Микрофон в руках у девушки. Голос ее приятен; имя ее неизвестно. Я очень люблю Ваше творчество. Я прочитала все произведения, которые вы написали. Вообще я еврейка. Может быть, частично с этим был связан мой первичный интерес. Но вот у меня сейчас такой вопрос: почему в книге был выбран стиль писем, и они так перемешаны? Ее было очень трудно читать, все время теряется нить. Почему такие скачки по годам?

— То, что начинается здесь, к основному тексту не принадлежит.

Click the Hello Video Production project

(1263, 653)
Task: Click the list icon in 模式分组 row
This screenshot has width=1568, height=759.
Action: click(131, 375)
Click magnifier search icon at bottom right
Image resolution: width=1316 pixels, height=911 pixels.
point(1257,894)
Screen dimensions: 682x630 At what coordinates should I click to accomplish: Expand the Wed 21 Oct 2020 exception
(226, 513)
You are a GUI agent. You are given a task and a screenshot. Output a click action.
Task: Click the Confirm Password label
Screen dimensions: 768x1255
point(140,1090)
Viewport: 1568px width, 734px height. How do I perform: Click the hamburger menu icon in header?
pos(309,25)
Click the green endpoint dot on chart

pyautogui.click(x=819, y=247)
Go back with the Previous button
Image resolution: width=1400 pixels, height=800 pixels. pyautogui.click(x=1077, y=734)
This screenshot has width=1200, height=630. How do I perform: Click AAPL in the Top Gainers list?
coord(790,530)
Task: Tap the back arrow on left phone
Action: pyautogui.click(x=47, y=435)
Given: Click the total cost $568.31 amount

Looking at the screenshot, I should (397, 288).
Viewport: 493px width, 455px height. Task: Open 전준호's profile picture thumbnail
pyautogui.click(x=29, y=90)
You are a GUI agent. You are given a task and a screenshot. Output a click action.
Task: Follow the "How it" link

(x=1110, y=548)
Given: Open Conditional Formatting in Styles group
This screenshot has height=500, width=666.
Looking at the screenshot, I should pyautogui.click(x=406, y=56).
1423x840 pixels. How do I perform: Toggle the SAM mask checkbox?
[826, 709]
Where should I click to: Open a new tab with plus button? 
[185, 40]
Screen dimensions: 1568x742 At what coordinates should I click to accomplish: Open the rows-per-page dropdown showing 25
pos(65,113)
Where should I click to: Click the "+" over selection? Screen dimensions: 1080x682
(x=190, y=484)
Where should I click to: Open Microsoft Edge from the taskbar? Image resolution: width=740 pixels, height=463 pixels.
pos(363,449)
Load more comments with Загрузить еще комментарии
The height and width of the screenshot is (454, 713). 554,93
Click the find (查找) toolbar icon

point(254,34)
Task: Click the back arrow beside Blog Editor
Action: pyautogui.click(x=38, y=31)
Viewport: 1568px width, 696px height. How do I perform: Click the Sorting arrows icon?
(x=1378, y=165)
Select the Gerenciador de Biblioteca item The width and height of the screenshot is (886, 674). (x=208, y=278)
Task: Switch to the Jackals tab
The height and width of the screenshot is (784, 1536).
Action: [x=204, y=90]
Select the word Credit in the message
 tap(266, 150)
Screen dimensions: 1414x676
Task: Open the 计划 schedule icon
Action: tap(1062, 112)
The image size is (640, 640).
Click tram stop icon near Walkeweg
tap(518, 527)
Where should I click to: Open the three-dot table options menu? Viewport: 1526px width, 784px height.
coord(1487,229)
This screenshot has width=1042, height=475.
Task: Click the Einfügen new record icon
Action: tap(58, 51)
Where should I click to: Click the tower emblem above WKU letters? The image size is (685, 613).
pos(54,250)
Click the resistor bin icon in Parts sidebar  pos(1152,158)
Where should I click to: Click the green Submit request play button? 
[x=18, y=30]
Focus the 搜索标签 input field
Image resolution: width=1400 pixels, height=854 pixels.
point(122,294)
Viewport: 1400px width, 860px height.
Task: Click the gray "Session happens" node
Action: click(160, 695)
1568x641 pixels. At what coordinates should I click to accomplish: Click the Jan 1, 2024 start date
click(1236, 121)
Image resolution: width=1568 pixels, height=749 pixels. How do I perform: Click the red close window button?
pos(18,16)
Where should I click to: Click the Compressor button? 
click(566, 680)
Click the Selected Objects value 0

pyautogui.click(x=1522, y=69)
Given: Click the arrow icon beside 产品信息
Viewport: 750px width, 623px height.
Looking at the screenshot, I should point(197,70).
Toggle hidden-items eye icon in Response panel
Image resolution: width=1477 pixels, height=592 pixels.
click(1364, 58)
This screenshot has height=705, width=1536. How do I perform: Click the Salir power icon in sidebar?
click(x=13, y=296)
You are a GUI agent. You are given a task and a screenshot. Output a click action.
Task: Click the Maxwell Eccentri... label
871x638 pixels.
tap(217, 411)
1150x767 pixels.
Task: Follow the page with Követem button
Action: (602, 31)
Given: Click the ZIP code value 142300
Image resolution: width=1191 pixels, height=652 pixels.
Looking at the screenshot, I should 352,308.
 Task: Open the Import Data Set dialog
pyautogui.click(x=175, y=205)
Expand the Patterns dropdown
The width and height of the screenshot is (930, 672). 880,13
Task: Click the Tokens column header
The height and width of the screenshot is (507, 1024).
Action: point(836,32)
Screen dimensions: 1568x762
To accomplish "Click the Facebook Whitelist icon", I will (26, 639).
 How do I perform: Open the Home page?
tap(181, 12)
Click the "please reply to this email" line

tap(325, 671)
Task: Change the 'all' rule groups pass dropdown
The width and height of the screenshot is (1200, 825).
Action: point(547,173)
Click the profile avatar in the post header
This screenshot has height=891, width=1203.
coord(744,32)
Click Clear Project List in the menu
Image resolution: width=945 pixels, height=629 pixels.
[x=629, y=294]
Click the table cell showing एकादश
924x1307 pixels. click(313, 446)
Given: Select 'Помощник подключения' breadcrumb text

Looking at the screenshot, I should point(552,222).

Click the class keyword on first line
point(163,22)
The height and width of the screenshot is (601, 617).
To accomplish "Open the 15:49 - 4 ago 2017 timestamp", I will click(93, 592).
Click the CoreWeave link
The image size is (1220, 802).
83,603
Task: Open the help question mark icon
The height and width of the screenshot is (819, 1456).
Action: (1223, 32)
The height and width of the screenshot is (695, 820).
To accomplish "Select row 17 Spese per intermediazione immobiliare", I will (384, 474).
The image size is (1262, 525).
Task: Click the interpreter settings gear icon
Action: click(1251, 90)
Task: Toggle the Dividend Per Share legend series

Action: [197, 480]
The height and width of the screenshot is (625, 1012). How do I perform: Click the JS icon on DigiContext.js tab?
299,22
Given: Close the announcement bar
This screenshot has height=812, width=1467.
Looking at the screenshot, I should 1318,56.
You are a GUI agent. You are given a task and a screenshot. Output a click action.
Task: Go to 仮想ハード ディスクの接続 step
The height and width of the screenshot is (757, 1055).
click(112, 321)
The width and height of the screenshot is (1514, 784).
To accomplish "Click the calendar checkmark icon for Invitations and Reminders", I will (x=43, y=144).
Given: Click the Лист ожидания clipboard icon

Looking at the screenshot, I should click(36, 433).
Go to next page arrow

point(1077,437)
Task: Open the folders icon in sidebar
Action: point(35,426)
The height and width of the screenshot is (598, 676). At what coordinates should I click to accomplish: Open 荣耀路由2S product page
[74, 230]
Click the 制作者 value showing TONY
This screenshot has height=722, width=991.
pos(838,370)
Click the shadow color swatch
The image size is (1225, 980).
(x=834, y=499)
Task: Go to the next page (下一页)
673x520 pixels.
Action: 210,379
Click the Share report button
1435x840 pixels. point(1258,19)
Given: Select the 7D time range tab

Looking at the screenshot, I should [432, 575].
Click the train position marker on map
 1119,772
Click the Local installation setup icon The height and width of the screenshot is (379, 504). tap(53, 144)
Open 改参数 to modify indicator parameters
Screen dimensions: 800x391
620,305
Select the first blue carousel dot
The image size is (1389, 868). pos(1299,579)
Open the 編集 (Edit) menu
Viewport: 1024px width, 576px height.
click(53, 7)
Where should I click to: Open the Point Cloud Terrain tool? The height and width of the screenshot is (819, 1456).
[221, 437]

Людмила Улицкая (чуть-чуть отдохнув, с новыми тихими силами). Вы понимаете, в чем дело, книга как бы делится на две части. Первая ее часть – это фантастическая военная молодость юноши, который сначала работает в гестапо, потом в монастыре скрывается, потом воюет в красном партизанском отряде, снова оказывается в НКВД, когда красные его освободили… Душераздирающая история… Через что ему приходится пройти… Причем реальный Даниэль пережил гораздо больше; я сознательно уходила от острых вещей, связанных с Холокостом. Но мне была важна одна история. Она и ему была более всего важна. Ему пришлось однажды сделать страшный выбор, принять решение за Господа Бога. Гестапо выстроило людей в шеренгу и собиралось расстрелять каждого десятого, то есть 20 человек: кто-то выдал партизанам немцев, убегавших от преследования. А Даниэль подошел к своему начальнику, гестаповцу, с которым у него были очень хорошие отношения, и говорит: «Зачем же вам лишаться двадцати рабочих, крепких мужчин? Возьмите этих двоих». И указал на лесника, предателя, из-за которого был расстрелян мальчик, и на деревенского дурачка, которого вроде бы не так жалко.